Did you know that ants have hair on their heads? Or that some species of ants loot the eggs of other ant species, bringing them back to their own nests and then forcing them into slavery? These were among the fascinating facts that were part of hands-on workshop entitled “Antastic!” held at Scifest Africa by team members of the DST-NRF Centre of Excellence for Invasion Biology’s Iimbovane Outreach Project.

 Scifest Africa, South Africa’s national science festival was held from 4 to 10 May in Grahamstown, and participants included Eastern Cape learners from Grade 8 to Grade 10. It is a fun-filled event specially styled to make science, technology, engineering and mathematics accessible to and of interest to everyday people.

 It was the first time that the Iimbovane Outreach Project was selected to be part of the 600 Scifest events and activities which includes exhibitions, lectures, hands-on workshops, excursions, laser-shows, quizzes and whiz-bang science shows.
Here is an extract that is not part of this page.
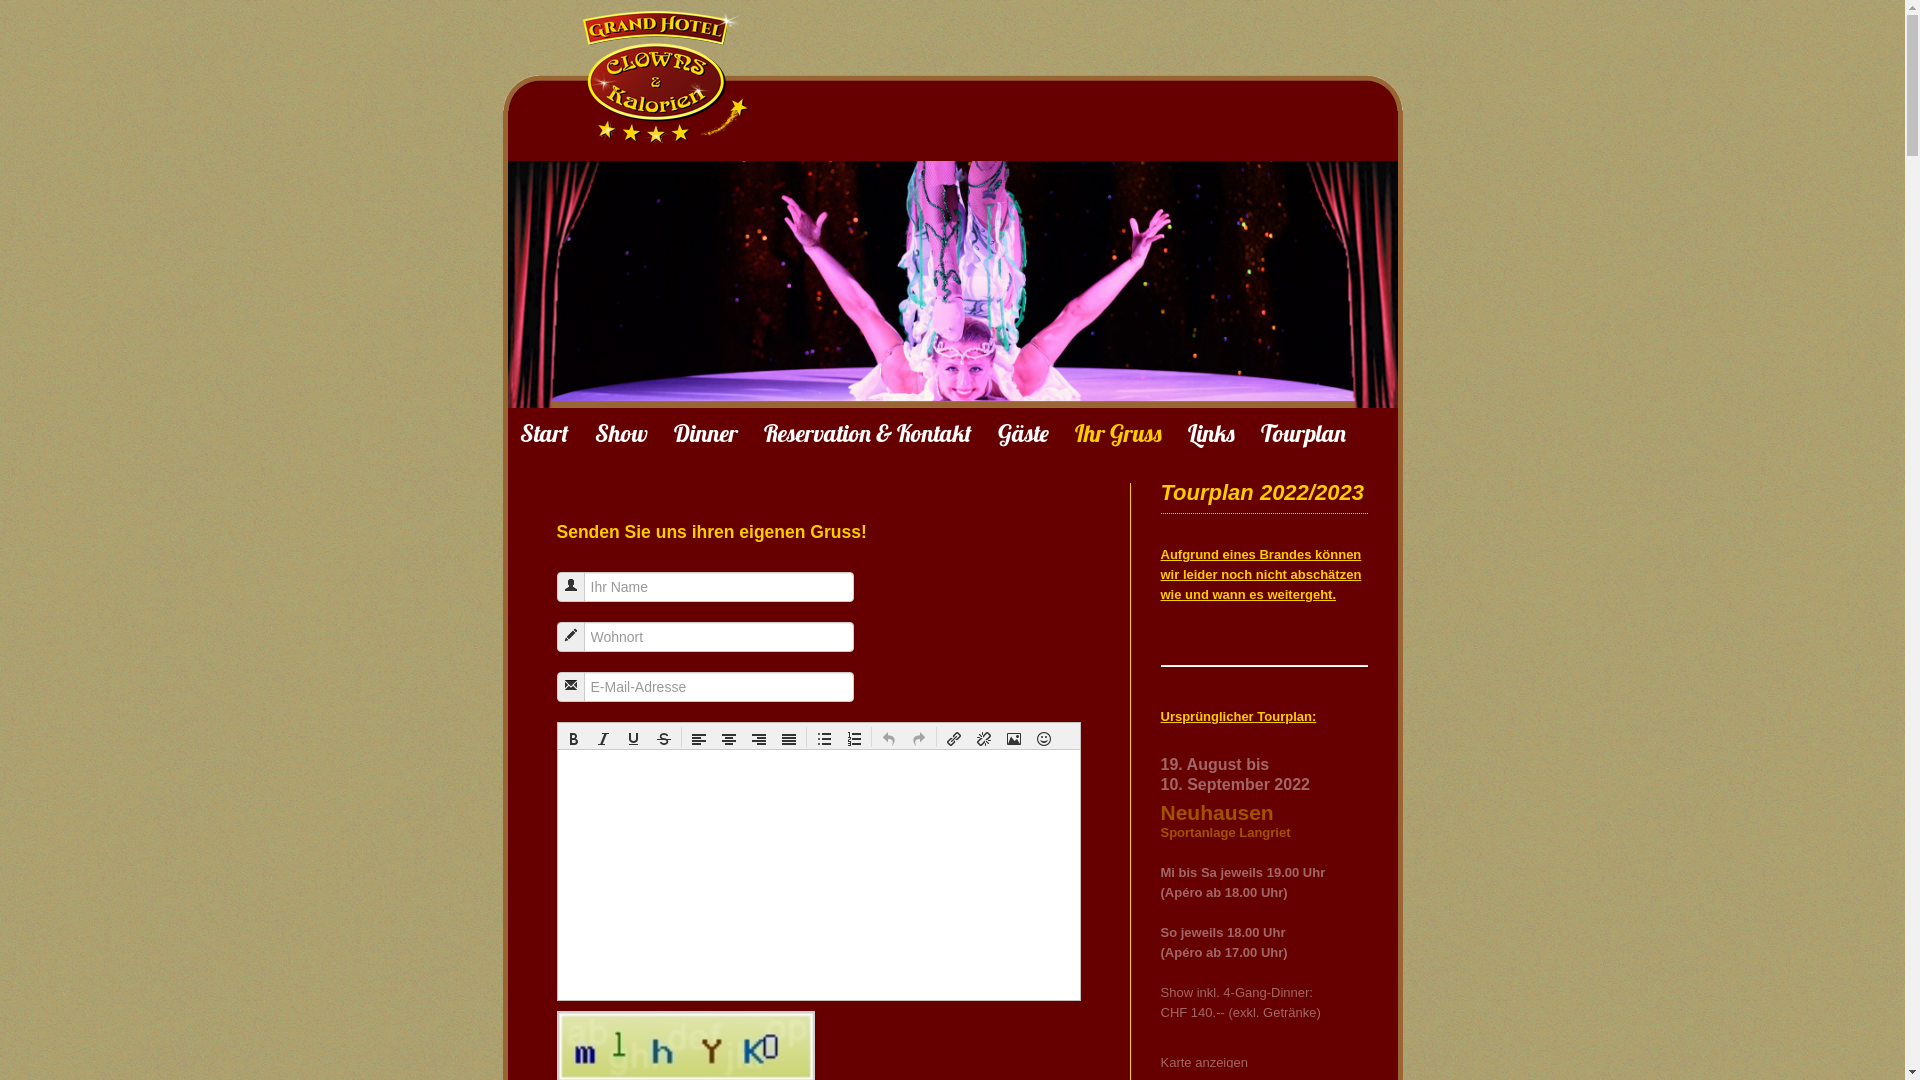 The image size is (1920, 1080). I want to click on 'Wohnort', so click(570, 635).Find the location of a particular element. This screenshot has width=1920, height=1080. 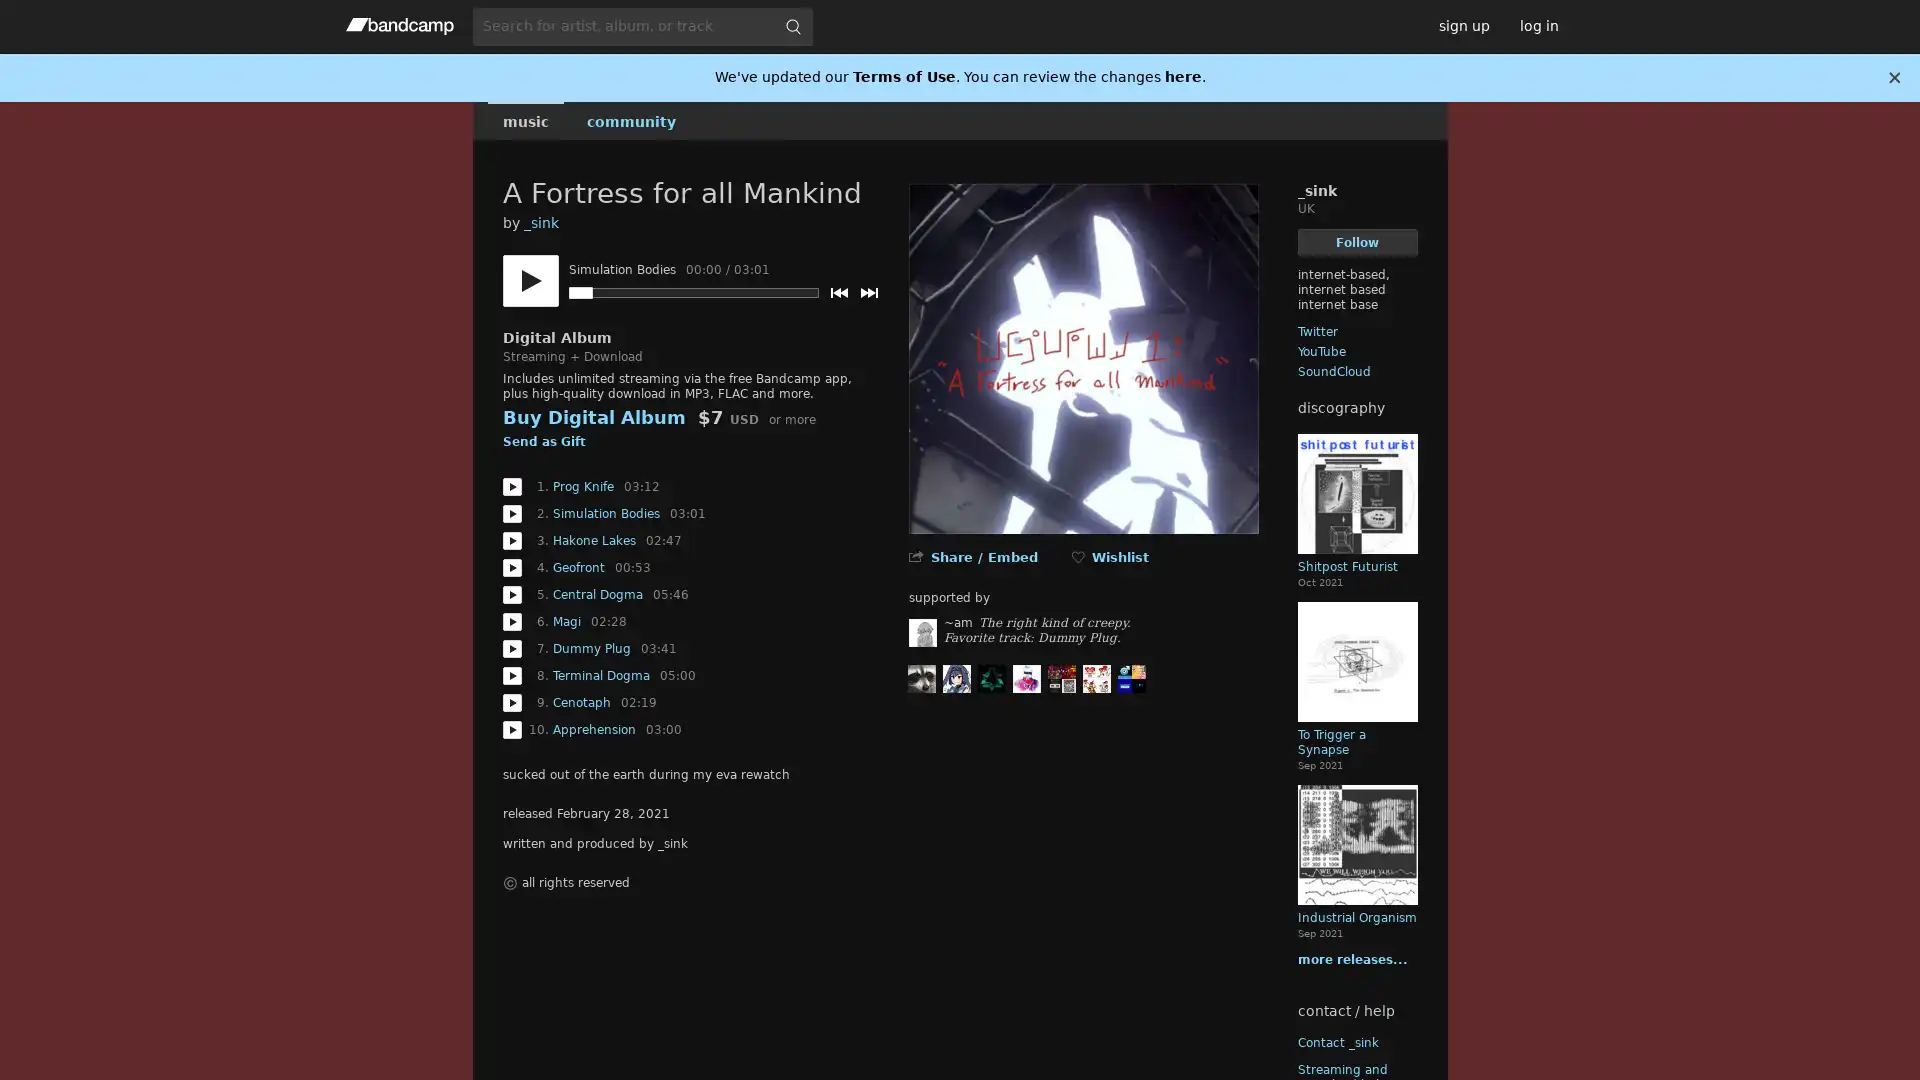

Iimbovane is supported by the DST-NRF Centre of Excellence for Invasion Biology (C·I·B) based at Stellenbosch University, and funded by AfriSam, C·I·B and Rand Merchant Bank Fund.

Their workshop, “Antastic!” aimed to teach participants about the ant diversity and the important role they fulfill in the ecosystem. Hands-on activities such as ant hunting, demonstrations and microscopes were all part of the workshop. After learning some basic facts learners were sent outside to hunt for ants for species identification. Participants left no stone unturned and came back with ants from a variety of species. The workshop also gave participants the opportunity to use microscopes and scientific identification keys.

 A Grade 9 Life Science educator, Brenda Fineberg, commented: “I enjoyed this one – it’s a nice introduction to the use of microscopes in the biology classroom.”

 The workshop concluded with information about the range of study fields in the biological sciences at Stellenbosch University.

Mametse Nchabeleng, a Saint Mary’s DSG learner, described her visit to the workshop as weird but very interesting. “Everybody squashes ants, so it’s interesting to know people are actually studying ants and that ants can tell us so much about biodiversity”, she said.

 According to Iimbovane Outreach Project manager Dorette du Plessis it was an excellent opportunity to show the South African science education community what is being done at Stellenbosch University, and how the project is helping Western Cape learners to understand biodiversity.

"Antastic" received a prize for "Best Workshop - Outreach" at the festival.